2. The application redirects the user's browser to /oauth/
authenticate.
3. The user authenticates and/or gives permission, if needed.
4. Twitter redirects the browser to the application callback.
5. The application GETs an access token from /oauth/access_token.
6. The application GETs the user ID and screen name from /account/
verify_credentials or something similar.

No sensitive data are passed from Twitter via browser redirects to the
application.  The application may use HTTPS to secure its requests to
twitter.com/oauth.

On Apr 16, 11:48 am, Dossy Shiobara <[email protected]> wrote:
> On 4/16/09 2:33 PM, Matt Sanford wrote:
>
> > The initial token required is a RequestToken rather than an AccessToken.

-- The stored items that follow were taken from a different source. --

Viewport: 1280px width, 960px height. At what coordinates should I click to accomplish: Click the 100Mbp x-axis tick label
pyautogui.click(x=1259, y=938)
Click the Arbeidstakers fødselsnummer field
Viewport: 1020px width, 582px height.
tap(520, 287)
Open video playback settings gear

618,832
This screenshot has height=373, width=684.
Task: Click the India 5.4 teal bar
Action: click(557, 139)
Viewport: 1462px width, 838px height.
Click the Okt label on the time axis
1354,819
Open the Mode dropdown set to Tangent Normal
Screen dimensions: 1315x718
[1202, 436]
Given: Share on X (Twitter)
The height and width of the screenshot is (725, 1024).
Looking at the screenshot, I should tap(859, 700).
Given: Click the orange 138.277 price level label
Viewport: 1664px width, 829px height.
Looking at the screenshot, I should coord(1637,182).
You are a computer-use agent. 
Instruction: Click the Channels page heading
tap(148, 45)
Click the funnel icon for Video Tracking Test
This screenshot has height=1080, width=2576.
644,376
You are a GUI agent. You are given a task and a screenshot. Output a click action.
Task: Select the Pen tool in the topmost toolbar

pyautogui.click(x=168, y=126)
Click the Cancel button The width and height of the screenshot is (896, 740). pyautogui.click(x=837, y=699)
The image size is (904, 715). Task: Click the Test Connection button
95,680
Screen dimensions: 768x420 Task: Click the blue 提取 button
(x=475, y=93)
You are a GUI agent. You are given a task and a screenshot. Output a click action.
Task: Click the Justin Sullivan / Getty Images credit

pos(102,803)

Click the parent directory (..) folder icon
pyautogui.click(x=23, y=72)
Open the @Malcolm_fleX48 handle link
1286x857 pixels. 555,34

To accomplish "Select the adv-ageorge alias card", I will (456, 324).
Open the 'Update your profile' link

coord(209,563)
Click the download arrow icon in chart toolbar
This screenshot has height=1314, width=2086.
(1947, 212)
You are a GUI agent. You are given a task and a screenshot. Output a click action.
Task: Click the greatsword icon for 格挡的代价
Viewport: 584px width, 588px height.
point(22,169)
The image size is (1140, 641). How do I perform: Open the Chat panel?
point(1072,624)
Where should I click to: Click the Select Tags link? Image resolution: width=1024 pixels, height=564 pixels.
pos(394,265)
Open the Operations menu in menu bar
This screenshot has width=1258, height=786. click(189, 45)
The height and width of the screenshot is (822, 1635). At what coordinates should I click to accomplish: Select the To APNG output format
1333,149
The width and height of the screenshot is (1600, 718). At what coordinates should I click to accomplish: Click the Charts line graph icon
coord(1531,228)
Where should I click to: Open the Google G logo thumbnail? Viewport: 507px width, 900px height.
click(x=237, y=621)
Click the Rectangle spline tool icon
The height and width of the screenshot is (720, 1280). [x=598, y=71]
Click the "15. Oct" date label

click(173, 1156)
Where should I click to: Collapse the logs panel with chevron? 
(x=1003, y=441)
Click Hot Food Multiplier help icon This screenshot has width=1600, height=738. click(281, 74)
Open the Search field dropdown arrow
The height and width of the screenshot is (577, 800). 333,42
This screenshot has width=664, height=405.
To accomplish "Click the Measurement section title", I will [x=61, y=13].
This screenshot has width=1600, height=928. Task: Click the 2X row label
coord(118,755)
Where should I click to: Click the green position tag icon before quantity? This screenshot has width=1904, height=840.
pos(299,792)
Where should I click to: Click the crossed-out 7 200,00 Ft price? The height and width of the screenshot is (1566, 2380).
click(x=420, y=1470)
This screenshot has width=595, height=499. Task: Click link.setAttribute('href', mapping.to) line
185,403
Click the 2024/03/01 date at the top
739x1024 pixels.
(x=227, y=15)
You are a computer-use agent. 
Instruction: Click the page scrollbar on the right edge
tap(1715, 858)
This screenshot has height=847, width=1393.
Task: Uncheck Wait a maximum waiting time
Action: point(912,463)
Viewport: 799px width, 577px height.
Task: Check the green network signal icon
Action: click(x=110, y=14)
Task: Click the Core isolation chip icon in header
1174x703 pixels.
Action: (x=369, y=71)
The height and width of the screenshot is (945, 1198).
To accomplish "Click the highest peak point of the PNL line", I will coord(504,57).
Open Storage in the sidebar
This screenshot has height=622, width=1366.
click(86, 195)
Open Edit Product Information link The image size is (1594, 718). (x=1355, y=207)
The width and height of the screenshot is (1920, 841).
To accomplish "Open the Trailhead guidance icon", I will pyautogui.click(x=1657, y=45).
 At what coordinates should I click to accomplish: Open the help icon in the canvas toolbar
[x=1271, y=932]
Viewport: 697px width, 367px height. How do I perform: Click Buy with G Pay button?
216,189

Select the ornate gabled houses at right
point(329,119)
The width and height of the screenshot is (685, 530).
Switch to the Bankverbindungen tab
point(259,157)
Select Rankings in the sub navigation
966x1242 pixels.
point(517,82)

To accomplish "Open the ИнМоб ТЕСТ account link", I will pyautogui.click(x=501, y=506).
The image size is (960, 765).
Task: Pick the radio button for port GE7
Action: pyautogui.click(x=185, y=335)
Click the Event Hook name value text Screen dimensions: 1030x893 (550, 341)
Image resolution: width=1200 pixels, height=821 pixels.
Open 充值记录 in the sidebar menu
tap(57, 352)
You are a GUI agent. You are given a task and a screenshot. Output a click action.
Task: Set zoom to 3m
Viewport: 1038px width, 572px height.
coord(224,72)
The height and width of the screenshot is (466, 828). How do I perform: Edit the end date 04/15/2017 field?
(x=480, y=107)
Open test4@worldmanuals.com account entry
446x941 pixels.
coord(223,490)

> > Making the request for the RequestToken requires you know the consumer
> > key/secret and (a) let's us know what application this is for
> > (callback_url alone would not) and (b) prevent the token-shooting method
> > you described.
>
> How does this prevent (b)?  If I know a third-party application's
> callback URL, I can currently brute-force a user's oauth_token, assisted
> by a basic session-fixation attack.  The callback URL isn't signed by
> Twitter.
>
> Perhaps oauth/authenticate would require a signed request that doesn't
> include/require oauth_token.  Upon successful process flow, Twitter
> would send the user back using a signed callback URL that includes the
> user's oauth_token.  Then, all we would need is a method to retrieve the
> oauth_token_secret for that oauth_token.